Was aber beim Fokus auf diese Fragen häufig aus dem Blick kommt: Der unübersehbare geistliche Reichtum, die geistliche Fruchtbarkeit, die aus dem Leben von so vielen Männern und Frauen geflossen ist und fließt, die sich freiwillig – um Christi willen – für ein eheloses Leben in unserer Kirche entschieden haben.

Was also wären die Konsequenzen aus solchen Erkenntnissen? Den Zölibat abschaffen, damit das Schlimme nicht mehr vorkommt? Und damit womöglich das Kind mit dem Bad ausschütten? Oder die Erkenntnisse nutzen, um sich einer ehrlichen und tiefen Selbstbesinnung zu stellen, die neu fragt, wie es möglich ist, die freiwillige Ehelosigkeit, die Lebensform Jesu, unter heutigen Bedingungen in Kirche und Welt authentisch zu leben.

Einen kleinen Beitrag für diesen zweiten Weg möchte ich mit diesem Video leisten. Und ich versuche wieder den inneren Kern unserer Lebensform zu berühren mit dem Blick auf die absichtslose Liebe. Ich werde dabei auch gewissermaßen von innen sprechen als ein Mensch, der in dieser Lebensform selbst nach dem Gelingen von Leben sucht.

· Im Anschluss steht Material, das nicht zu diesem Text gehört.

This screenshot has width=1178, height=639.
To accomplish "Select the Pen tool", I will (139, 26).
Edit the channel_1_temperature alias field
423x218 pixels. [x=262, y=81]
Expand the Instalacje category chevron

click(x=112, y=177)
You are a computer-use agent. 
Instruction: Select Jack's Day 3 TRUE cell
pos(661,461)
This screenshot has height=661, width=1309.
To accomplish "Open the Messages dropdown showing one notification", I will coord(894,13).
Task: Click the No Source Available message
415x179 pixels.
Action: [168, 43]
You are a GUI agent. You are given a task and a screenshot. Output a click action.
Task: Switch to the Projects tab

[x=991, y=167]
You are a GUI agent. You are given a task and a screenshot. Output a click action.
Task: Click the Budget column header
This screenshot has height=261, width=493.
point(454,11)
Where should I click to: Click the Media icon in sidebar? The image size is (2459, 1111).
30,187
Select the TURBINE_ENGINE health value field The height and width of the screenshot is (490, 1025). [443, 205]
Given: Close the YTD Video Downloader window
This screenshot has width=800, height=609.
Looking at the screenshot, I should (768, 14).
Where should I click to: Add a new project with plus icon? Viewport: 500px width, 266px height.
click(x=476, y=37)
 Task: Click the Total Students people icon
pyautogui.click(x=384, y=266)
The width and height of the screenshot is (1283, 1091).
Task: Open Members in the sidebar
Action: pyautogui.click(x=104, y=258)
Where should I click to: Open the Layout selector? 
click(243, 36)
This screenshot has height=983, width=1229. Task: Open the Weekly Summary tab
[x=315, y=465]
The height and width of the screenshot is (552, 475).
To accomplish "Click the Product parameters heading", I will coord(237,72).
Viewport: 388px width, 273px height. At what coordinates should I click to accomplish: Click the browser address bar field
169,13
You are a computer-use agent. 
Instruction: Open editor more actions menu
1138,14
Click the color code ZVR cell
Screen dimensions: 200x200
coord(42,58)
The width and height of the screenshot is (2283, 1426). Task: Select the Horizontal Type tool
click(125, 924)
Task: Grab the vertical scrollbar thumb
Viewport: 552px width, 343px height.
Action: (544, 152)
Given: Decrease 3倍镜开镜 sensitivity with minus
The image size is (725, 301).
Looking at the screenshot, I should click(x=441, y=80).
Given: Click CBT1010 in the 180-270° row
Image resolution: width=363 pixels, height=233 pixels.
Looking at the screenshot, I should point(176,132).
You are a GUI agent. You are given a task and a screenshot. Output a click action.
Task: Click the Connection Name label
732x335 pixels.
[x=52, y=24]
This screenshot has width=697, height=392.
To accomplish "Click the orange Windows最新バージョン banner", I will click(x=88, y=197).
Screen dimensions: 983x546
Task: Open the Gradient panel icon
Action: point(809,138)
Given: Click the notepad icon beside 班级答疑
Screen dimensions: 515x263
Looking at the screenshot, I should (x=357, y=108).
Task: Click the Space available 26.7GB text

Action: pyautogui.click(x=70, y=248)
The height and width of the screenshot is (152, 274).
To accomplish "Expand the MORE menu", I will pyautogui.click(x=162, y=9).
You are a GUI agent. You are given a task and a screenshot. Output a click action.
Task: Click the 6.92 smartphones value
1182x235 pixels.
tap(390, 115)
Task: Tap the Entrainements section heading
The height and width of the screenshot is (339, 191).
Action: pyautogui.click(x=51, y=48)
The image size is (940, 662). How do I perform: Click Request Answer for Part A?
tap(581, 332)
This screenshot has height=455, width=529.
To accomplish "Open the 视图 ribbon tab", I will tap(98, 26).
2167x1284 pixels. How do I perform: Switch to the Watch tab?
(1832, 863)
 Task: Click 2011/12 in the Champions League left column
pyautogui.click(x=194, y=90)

1. Die absichtslose Liebe Gottes

In den ersten beiden Videos habe ich die Frage gestellt, was der Grund für Schöpfung und Erlösung sei – und die einfache Antwort war immer: Es ist die absichtslose Liebe Gottes. Gott braucht die Welt und uns Menschen nicht. Er ist ohne sie und uns aus sich selbst heraus absolut glücklich. Das heißt, Gott hat die Welt aus reiner, überfließender Liebe erschaffen. Und Christus muss die gefallene Welt auch nicht durch sein Leid am Kreuz erlösen. Auch er braucht uns nicht, auch er tut es aus reiner, absichtsloser Liebe zu uns Menschen. Und auch die Kirche, so sie von Christus gegründet ist, so sie sein Leib ist, in den wir durch die Taufe hineingeliebt sind, gibt es ebenfalls nur aus absichtsloser Liebe – um unseres Heiles willen.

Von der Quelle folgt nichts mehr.